Characterizing X-GAP galaxy groups dynamical state and substructures with machine learning implementations
Presenter: Nicolás Andrés Henríquez Salgado
Title: Characterizing X-GAP galaxy groups dynamical state and substructures with machine learning implementations
Date/Time: Monday, June 17th, 2:30 - 4:00 PM; Thursday, June 20th, 3:30 - 5:00 PM
Abstract: Galaxies are influenced by their environments, notably within clusters and groups which represent the largest gravitationally bound systems in the universe.

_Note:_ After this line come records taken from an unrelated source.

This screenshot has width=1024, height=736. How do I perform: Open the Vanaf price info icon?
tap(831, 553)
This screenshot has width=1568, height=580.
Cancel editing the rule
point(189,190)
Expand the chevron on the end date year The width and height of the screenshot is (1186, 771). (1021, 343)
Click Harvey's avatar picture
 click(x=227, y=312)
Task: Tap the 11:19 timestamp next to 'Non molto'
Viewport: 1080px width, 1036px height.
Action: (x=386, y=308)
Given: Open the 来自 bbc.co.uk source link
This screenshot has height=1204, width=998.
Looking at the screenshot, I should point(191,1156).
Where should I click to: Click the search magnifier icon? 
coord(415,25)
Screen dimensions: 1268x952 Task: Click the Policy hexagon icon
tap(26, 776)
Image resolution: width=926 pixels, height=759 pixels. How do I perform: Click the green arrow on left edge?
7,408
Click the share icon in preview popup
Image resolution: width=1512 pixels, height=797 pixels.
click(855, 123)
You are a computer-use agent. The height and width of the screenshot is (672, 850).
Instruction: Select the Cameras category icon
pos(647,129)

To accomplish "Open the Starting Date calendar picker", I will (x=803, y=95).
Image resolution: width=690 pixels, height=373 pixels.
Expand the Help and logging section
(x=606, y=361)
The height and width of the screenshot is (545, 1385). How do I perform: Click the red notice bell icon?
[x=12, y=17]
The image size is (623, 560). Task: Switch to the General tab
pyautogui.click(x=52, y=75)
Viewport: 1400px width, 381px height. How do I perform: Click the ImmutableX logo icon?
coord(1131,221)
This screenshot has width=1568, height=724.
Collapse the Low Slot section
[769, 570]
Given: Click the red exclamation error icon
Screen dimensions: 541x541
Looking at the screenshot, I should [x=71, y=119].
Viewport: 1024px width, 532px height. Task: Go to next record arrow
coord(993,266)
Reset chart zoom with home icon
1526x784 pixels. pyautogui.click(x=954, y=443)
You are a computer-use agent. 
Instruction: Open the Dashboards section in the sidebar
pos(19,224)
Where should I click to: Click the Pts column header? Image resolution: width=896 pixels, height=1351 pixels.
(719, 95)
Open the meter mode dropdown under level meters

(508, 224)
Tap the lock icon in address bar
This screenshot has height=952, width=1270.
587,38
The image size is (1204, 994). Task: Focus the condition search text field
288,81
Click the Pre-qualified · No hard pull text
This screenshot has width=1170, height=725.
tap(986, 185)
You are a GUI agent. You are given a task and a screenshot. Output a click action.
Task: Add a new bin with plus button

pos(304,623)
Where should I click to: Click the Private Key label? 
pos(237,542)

This study aims to enhance understand the role of such environments, particularly focusing on preprocessing. We analyze a sample of galaxy groups from the X-GAP dataset, complemented by SDSS for analyzing member galaxies within groups and GSWLC dataset to obtain insights of the Star Formation activity. Utilizing X-ray images from XMM-Newton, center of hot gas distribution was obtained through the use of a Gaussian KDE and defined as the densest point center. Optical images from SDSS were obtained for analyze and possibly correlate punctual emission in X-ray with sources from SDSS images, this for appropriately mask peak emissions for further analysis, particularly with the aim of obtaining a set of structural parameters of the hot gas, which can be used for statistically determine the dynamical state. For analyzing substructures within the groups we used CALSAGOS, a python package developed to identify substructures, which utilizes machine learning methods like DBSCAN and GMM.
Once the structural parameters are obtained, those can be effectively used for characterizing the X-ray morphology for the groups as relaxed or perturbed. As for substructures identification, CALSAGOS provided valuable insights of the internal structures formed, which was extended up to 5 times the R200 of the galaxy groups, to detect substructures in the outskirts of the groups.